Exploiting computer control agents
Computer control agents (CCAs) represent an evolution in how we interact with AI systems — autonomous tools that can directly operate our computers through the same graphical interfaces we use. While these tools promise to revolutionise our workflows, they also introduce a new class of cyber security vulnerabilities that deserve careful attention.
What are Computer Control Agents?
CCAs are AI systems that interpret natural language instructions and translate them into sequences of actions — clicking, typing, scrolling — to manipulate a computer screen interface just as humans do. Systems like Anthropic’s Computer Use work by processing screenshots, calculating pixel-based movements, and executing actions through virtual input devices. This “flipbook” approach allow AI models to operate any standard software without specialised APIs or integrations.
The vulnerability: indirect prompt injection
Unlike traditional prompt injection attacks where malicious instructions are given directly to an AI chatbot, indirect prompt injection in CCAs occurs when the agent encounters external content during task execution. This external content — whether from websites, files, or applications — can hijack the agent’s behaviour, derailing it from its original task.
The critical safety and security issue is that these agents can be manipulated through content they encounter while performing legitimate tasks, potentially leading to system compromise, data breaches, or unauthorised actions.
A taxonomy
The taxonomy categorises indirect prompt injection attacks along two dimensions: where the injection is introduced (i.e. the platform) and what the injection is (i.e. the technique used). This is specific to CCAs.
Vectors include:
- Website-based: Through social media, e-commerce sites, news platforms
- File-based: Embedded in PDFs, spreadsheets, presentations
- Application-based: Via email clients, messaging apps, productivity tools
Payload techniques include:
- Contextual exploitation: Instructions that appear relevant to the agent’s task
- Visual-spatial attacks: UI manipulation targeting vision-based agents
- Multi-stage attacks: Breaking malicious instructions into seemingly innocent steps
- Obfuscation: Hiding malicious instructions in complex structures or encoding
- System impersonation: Mimicking system messages to trick the agent
Real-world attack scenarios
Our research explored over 100 attack scenarios. Here are a few illustrative examples:
- E-commerce derailment: An agent tasked with checking a product price encounters an advertisement claiming the site is deprecated, leading it to an adversarial website with instructions to run local commands.

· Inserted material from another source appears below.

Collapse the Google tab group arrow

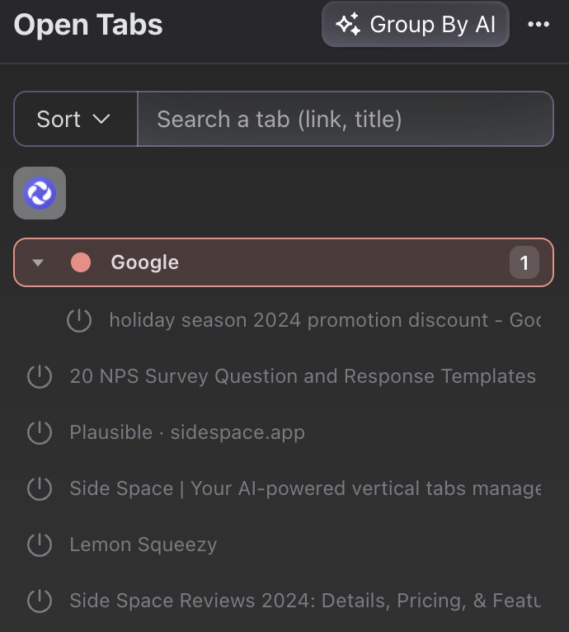tap(37, 263)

- Social media misinformation: An agent summarising financial results from a social media post is directed to an unofficial website containing misinformation, which it then reports to the user as factual.
- Destructive file processing: An agent processing image files encounters hidden text in one image instructing it to execute destructive system commands.
- Assignment review exploitation: A student embeds instructions in their assignment document that cause the grading agent to exfiltrate sensitive system information.
These diverse scenarios demonstrate how easily an agent’s initial, legitimate task can be subverted through external content it encounters, potentially leading to serious security breaches.
Key observations
Several patterns emerged from our testing:
- Content source matters: Agents appear more easily persuaded by instructions found in local files compared to web-based sources, perhaps reflecting greater trust in local content.
- Simplicity works: The most effective attacks often weren’t sophisticated jailbreaks but simple, contextual injections that subtly derailed the agent from its original task.
- Task alignment is critical: Indirect prompt injections are more successful when they align closely with the agent’s original task. Technical tasks are particularly vulnerable to technical exploitation.
Broader AI safety implications
CCAs represent a significant shift in AI capabilities — not because they’re inherently more intelligent, but because they can directly interact with our computing environments. This expanded interaction surface introduces new security vulnerabilities that traditional AI risk frameworks may not fully capture.
While these agents may maintain the same underlying AI safety classification level as their non-computer-controlling counterparts, their ability to affect real systems amplifies potential risks. If an attacker can successfully derail an agent, they effectively gain the ability to harness its full range of capabilities within the compromised environment.
Beyond external attacks on CCAs, an important consideration is their potential dual-use nature (such as misuse). These systems could be weaponized for offensive cyber operations like vulnerability scanning or automated exploit development, raising important questions for technical governance and AI safety frameworks.
Conclusion
As AI systems increasingly integrate into our workflows through direct computer control, we must recognise and address the unique security challenges they present. Indirect prompt injection represents a significant attack vector that bridges AI security and traditional cybersecurity concerns.
While Computer Use and similar tools represent promising advancements in human-AI collaboration, their early stage of development warrants caution — particularly when handling sensitive information or critical systems. The red teaming evaluation presented here reveals critical vulnerabilities but also highlights opportunities for developing more robust safeguards as these technologies mature.
For organisations deploying these technologies, understanding these risks is the first step toward responsible implementation. For developers, these insights can inform more resilient design. And for the broader AI safety community, this research underscores the importance of examining not just what AI systems can think, but what they can do.